- Try it -
The result should be a full, exact repeat of the entries, free of pictures.

─── Records to use

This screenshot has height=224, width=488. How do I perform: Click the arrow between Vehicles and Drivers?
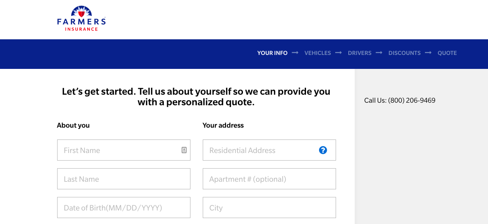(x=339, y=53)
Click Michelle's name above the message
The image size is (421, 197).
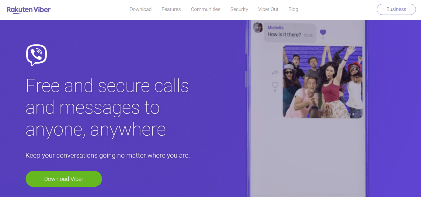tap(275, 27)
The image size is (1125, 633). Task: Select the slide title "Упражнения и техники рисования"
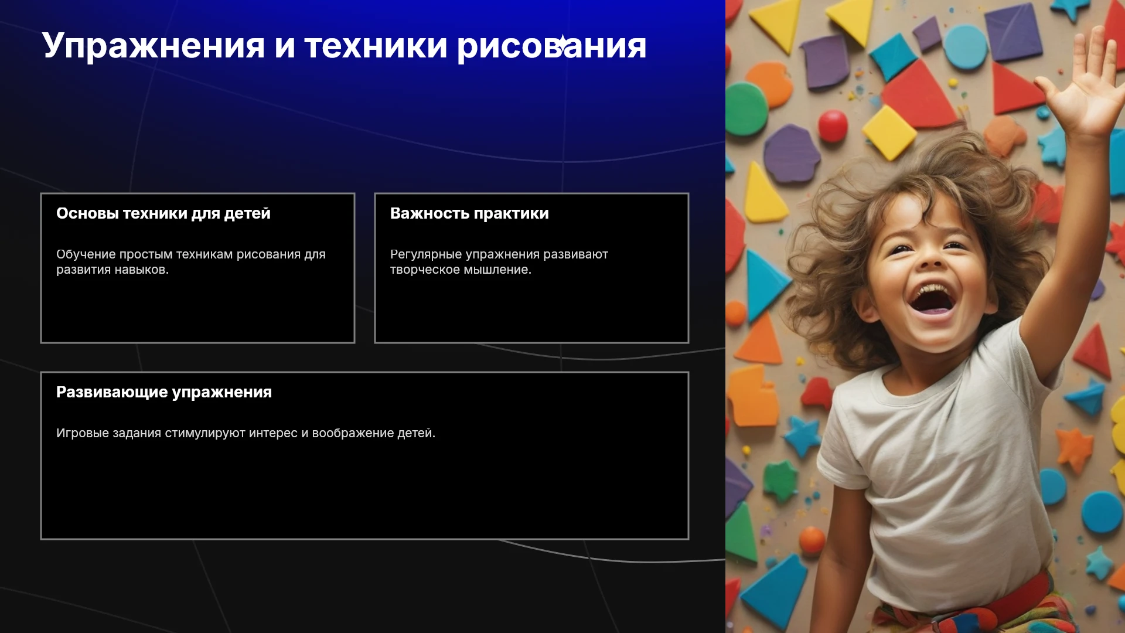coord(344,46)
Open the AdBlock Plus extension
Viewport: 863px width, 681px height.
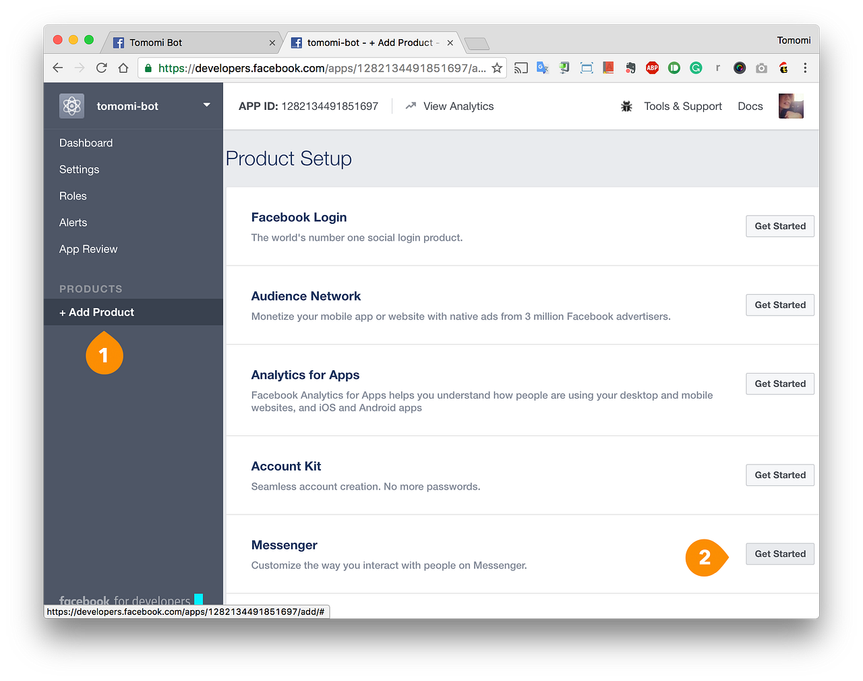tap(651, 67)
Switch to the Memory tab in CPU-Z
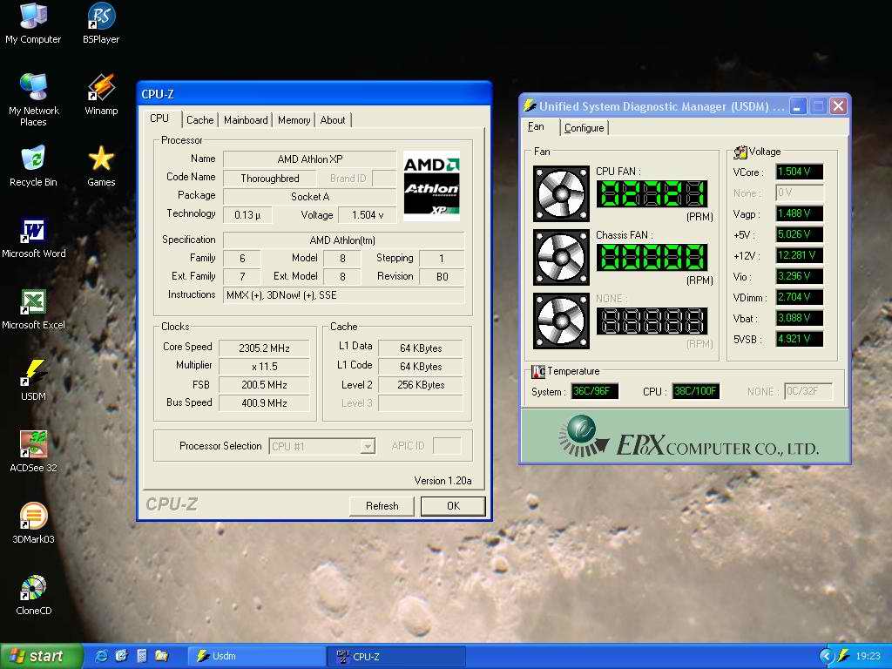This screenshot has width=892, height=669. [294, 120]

──────

- Completed exercise -
This screenshot has height=224, width=488. How do I perform: Click the arrow between Vehicles and Drivers?
(x=339, y=53)
Click Michelle's name above the message
The image size is (421, 197).
tap(275, 27)
The image size is (1125, 633). Task: Select the slide title "Упражнения и техники рисования"
coord(344,46)
Open the AdBlock Plus extension
Viewport: 863px width, 681px height.
tap(651, 67)
Switch to the Memory tab in CPU-Z
This screenshot has width=892, height=669. [294, 120]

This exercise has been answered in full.